Qualifying for those types of concessions for next financial year depends wholly on your total super balance as at 30 June this year. So get your thinking caps on as small changes before 30 June can make a big difference to your contributions next financial year.
What is your Total Super Balance and how is it calculated?
Your total super balance is the total amount you have in all superannuation funds as at 30 June in the previous financial year. It is calculated as all the amounts you have in accumulation phase and pension phase. If your total super balance is greater than $1.6 million you cannot make non-concessional contributions to super, will not qualify for the co-contribution or your partner will not receive the spouse contribution tax offset.
Your Total Super Balance and making non-concessional contributions
Non-concessional contributions are personal contributions that you or your spouse makes for you to super and no tax deduction has been claimed. The standard non-concessional contribution is $100,000 but if you are under 65. But it is possible to use the ‘bring forward rule’ and make non-concessional contributions of up to $300,000 at any time over a fixed 3-year period if the contribution is greater than standard amount in the first year of the 3 years. Once your total super balance reaches $1.6 million a tax penalty will apply if non-concessional contributions are made and you may be required to withdraw them from super. Also, if your total super balance is at least $1.4 million access to the bring forward rule is limited.
Qualifying for co-contributions?
The government co-contribution is a payment to your superannuation fund of up to $500 if you make non-concessional contributions to super and you have an adjusted income of no more than $37,697 in the 2018-19 financial year or $38,564 in the 2019-20 financial year. You can qualify for a reduced co-contribution if your income is no more than $52,697 for the 2018-19 financial year or $53,564 for the 2019-20 financial year. But there’s a catch, if the amount you had in super on 30 June in the previous financial year was at least $1.6 million you will not receive any co-contribution from the government. This means that depending on your total super balance you may receive a co-contribution in some years and in others you may not.

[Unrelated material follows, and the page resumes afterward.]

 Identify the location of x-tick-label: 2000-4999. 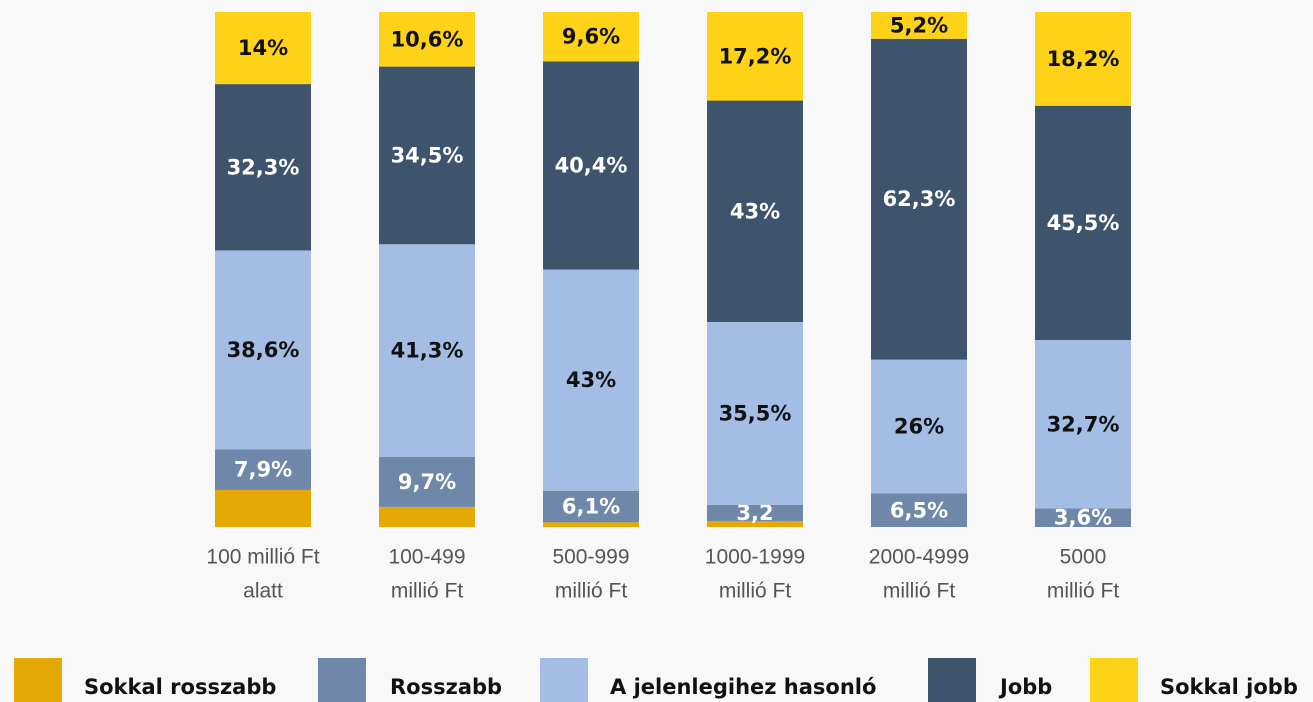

Qualifying for the spouse contribution tax offset?
If your partner makes non-concessional contributions to super for you, they may be eligible for a low-income spouse tax offset of up to $540. The maximum tax offset applies if your income is no more than $37,000 and an 18% tax offset applies to the first $3,000 of non-concessional contributions made for you. If you earn between $37,000 and $40,000 the maximum tax offset reduces. But there’s also a catch because if your total super balance in more than the $1.6 million threshold your spouse will not be eligible for any low-income spouse tax offset.
Access to bring forward super contributions
Any tax-deductible contributions made to super by you or someone else are capped in total to $25,000. Since 1 July 2018 you can carry forward the difference between the amount of tax-deductible contributions made for you in a year and the cap. For example, if you have claimed a tax deduction for super contributions of $10,000 in the 2018-19 financial year you can carry forward $15,000 ($25,000 - $10,000) and claim a tax deduction for up to 5 years. But once your total super balance is at least $500,000 you won’t be eligible to claim the carry forward amount. This means that a bit of careful planning may reap benefits if you wish to use the carry forward contribution to its maximum.

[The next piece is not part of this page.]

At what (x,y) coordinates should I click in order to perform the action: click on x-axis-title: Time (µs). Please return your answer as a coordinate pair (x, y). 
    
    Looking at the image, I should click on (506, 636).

Why plan your super contributions now for next year?
Your total super balance creates a limit on whether you are eligible for super concessions. It impacts on making non-concessional contributions, accessing the bring forward rule, co-contributions and claiming carry forward concessional contributions. It may also prevent your spouse getting access to the low-income tax offset. So plan now if you are going to make super contributions next year.